● **Task directions**:
Copy out the lines below word for word, leaving everything in them unchanged.

Records for locating described items
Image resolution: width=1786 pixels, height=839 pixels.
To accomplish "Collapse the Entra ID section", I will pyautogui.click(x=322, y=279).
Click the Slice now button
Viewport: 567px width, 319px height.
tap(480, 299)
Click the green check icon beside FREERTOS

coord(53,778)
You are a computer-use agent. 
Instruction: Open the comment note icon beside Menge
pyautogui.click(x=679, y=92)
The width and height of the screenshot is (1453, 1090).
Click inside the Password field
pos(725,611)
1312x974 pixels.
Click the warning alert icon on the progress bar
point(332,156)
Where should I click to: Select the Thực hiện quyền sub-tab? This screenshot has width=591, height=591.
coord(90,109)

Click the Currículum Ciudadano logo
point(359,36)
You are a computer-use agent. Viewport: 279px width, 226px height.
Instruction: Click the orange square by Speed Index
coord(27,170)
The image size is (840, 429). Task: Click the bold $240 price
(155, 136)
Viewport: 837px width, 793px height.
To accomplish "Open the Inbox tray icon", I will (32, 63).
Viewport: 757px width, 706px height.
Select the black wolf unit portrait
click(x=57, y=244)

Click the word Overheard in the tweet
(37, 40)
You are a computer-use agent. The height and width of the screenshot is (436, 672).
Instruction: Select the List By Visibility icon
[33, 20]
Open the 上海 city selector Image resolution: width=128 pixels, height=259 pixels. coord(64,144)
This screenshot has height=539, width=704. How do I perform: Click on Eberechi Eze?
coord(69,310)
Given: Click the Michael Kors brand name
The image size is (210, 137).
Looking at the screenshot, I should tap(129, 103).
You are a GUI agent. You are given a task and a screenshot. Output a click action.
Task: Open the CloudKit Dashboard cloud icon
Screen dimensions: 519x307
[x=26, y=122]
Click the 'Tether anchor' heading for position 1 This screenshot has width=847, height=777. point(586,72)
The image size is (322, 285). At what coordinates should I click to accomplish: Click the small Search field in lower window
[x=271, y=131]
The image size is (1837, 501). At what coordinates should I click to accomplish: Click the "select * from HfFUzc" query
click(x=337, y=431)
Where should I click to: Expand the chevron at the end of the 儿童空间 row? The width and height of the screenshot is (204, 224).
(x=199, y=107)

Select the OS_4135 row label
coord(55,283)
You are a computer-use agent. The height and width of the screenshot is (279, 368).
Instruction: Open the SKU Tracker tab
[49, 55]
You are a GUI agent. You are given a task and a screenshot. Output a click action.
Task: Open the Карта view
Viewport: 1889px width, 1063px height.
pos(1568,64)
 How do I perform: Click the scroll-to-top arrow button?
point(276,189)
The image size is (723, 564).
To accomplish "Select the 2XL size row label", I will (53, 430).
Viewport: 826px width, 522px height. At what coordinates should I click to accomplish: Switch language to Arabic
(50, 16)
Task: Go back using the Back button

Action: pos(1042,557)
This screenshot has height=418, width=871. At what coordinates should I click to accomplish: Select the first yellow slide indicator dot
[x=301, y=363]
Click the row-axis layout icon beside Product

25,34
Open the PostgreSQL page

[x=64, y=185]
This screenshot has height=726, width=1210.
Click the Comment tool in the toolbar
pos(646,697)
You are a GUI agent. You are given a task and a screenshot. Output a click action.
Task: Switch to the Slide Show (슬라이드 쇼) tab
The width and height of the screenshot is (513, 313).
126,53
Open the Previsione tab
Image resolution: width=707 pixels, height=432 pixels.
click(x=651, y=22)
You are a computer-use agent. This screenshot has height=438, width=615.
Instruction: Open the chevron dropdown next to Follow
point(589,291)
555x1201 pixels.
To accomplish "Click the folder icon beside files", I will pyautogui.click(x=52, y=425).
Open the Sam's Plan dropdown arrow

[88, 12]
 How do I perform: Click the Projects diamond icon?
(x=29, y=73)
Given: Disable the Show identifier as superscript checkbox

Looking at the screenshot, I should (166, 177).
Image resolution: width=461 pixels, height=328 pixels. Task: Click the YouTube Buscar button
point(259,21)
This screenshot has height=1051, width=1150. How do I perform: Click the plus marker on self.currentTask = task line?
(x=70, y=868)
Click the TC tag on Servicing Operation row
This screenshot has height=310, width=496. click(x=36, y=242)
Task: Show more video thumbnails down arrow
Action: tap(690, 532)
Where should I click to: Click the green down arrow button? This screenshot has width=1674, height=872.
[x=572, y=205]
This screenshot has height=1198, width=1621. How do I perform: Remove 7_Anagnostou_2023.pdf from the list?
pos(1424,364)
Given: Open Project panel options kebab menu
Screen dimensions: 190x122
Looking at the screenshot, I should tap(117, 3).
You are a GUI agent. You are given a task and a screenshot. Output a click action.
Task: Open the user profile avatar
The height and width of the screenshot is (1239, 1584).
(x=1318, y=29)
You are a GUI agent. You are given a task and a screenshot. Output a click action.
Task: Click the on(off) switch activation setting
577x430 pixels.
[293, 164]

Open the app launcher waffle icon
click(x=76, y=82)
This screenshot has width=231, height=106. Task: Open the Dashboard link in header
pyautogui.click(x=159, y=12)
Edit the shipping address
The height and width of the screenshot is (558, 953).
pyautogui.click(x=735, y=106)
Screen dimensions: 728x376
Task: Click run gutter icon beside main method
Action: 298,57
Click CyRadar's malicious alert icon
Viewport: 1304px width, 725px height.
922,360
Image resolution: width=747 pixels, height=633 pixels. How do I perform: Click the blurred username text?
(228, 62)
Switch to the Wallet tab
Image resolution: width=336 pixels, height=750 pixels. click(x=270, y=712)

● **The response**:
Image resolution: width=1786 pixels, height=839 pixels.
To accomplish "Collapse the Entra ID section", I will pyautogui.click(x=322, y=279).
Click the Slice now button
Viewport: 567px width, 319px height.
tap(480, 299)
Click the green check icon beside FREERTOS

coord(53,778)
You are a computer-use agent. 
Instruction: Open the comment note icon beside Menge
pyautogui.click(x=679, y=92)
The width and height of the screenshot is (1453, 1090).
Click inside the Password field
pos(725,611)
1312x974 pixels.
Click the warning alert icon on the progress bar
point(332,156)
Where should I click to: Select the Thực hiện quyền sub-tab? This screenshot has width=591, height=591.
coord(90,109)

Click the Currículum Ciudadano logo
point(359,36)
You are a computer-use agent. Viewport: 279px width, 226px height.
Instruction: Click the orange square by Speed Index
coord(27,170)
The image size is (840, 429). Task: Click the bold $240 price
(155, 136)
Viewport: 837px width, 793px height.
To accomplish "Open the Inbox tray icon", I will (32, 63).
Viewport: 757px width, 706px height.
Select the black wolf unit portrait
click(x=57, y=244)

Click the word Overheard in the tweet
(37, 40)
You are a computer-use agent. The height and width of the screenshot is (436, 672).
Instruction: Select the List By Visibility icon
[33, 20]
Open the 上海 city selector Image resolution: width=128 pixels, height=259 pixels. coord(64,144)
This screenshot has height=539, width=704. How do I perform: Click on Eberechi Eze?
coord(69,310)
Given: Click the Michael Kors brand name
The image size is (210, 137).
Looking at the screenshot, I should tap(129, 103).
You are a GUI agent. You are given a task and a screenshot. Output a click action.
Task: Open the CloudKit Dashboard cloud icon
Screen dimensions: 519x307
[x=26, y=122]
Click the 'Tether anchor' heading for position 1 This screenshot has width=847, height=777. point(586,72)
The image size is (322, 285). At what coordinates should I click to accomplish: Click the small Search field in lower window
[x=271, y=131]
The image size is (1837, 501). At what coordinates should I click to accomplish: Click the "select * from HfFUzc" query
click(x=337, y=431)
Where should I click to: Expand the chevron at the end of the 儿童空间 row? The width and height of the screenshot is (204, 224).
(x=199, y=107)

Select the OS_4135 row label
coord(55,283)
You are a computer-use agent. The height and width of the screenshot is (279, 368).
Instruction: Open the SKU Tracker tab
[49, 55]
You are a GUI agent. You are given a task and a screenshot. Output a click action.
Task: Open the Карта view
Viewport: 1889px width, 1063px height.
pos(1568,64)
 How do I perform: Click the scroll-to-top arrow button?
point(276,189)
The image size is (723, 564).
To accomplish "Select the 2XL size row label", I will (53, 430).
Viewport: 826px width, 522px height. At what coordinates should I click to accomplish: Switch language to Arabic
(50, 16)
Task: Go back using the Back button

Action: pos(1042,557)
This screenshot has height=418, width=871. At what coordinates should I click to accomplish: Select the first yellow slide indicator dot
[x=301, y=363]
Click the row-axis layout icon beside Product

25,34
Open the PostgreSQL page

[x=64, y=185]
This screenshot has height=726, width=1210.
Click the Comment tool in the toolbar
pos(646,697)
You are a GUI agent. You are given a task and a screenshot. Output a click action.
Task: Switch to the Slide Show (슬라이드 쇼) tab
The width and height of the screenshot is (513, 313).
126,53
Open the Previsione tab
Image resolution: width=707 pixels, height=432 pixels.
click(x=651, y=22)
You are a computer-use agent. This screenshot has height=438, width=615.
Instruction: Open the chevron dropdown next to Follow
point(589,291)
555x1201 pixels.
To accomplish "Click the folder icon beside files", I will pyautogui.click(x=52, y=425).
Open the Sam's Plan dropdown arrow

[88, 12]
 How do I perform: Click the Projects diamond icon?
(x=29, y=73)
Given: Disable the Show identifier as superscript checkbox

Looking at the screenshot, I should (166, 177).
Image resolution: width=461 pixels, height=328 pixels. Task: Click the YouTube Buscar button
point(259,21)
This screenshot has height=1051, width=1150. How do I perform: Click the plus marker on self.currentTask = task line?
(x=70, y=868)
Click the TC tag on Servicing Operation row
This screenshot has height=310, width=496. click(x=36, y=242)
Task: Show more video thumbnails down arrow
Action: tap(690, 532)
Where should I click to: Click the green down arrow button? This screenshot has width=1674, height=872.
[x=572, y=205]
This screenshot has height=1198, width=1621. How do I perform: Remove 7_Anagnostou_2023.pdf from the list?
pos(1424,364)
Given: Open Project panel options kebab menu
Screen dimensions: 190x122
Looking at the screenshot, I should tap(117, 3).
You are a GUI agent. You are given a task and a screenshot. Output a click action.
Task: Open the user profile avatar
The height and width of the screenshot is (1239, 1584).
(x=1318, y=29)
You are a GUI agent. You are given a task and a screenshot. Output a click action.
Task: Click the on(off) switch activation setting
577x430 pixels.
[293, 164]

Open the app launcher waffle icon
click(x=76, y=82)
This screenshot has width=231, height=106. Task: Open the Dashboard link in header
pyautogui.click(x=159, y=12)
Edit the shipping address
The height and width of the screenshot is (558, 953).
pyautogui.click(x=735, y=106)
Screen dimensions: 728x376
Task: Click run gutter icon beside main method
Action: 298,57
Click CyRadar's malicious alert icon
Viewport: 1304px width, 725px height.
922,360
Image resolution: width=747 pixels, height=633 pixels. How do I perform: Click the blurred username text?
(228, 62)
Switch to the Wallet tab
Image resolution: width=336 pixels, height=750 pixels. click(x=270, y=712)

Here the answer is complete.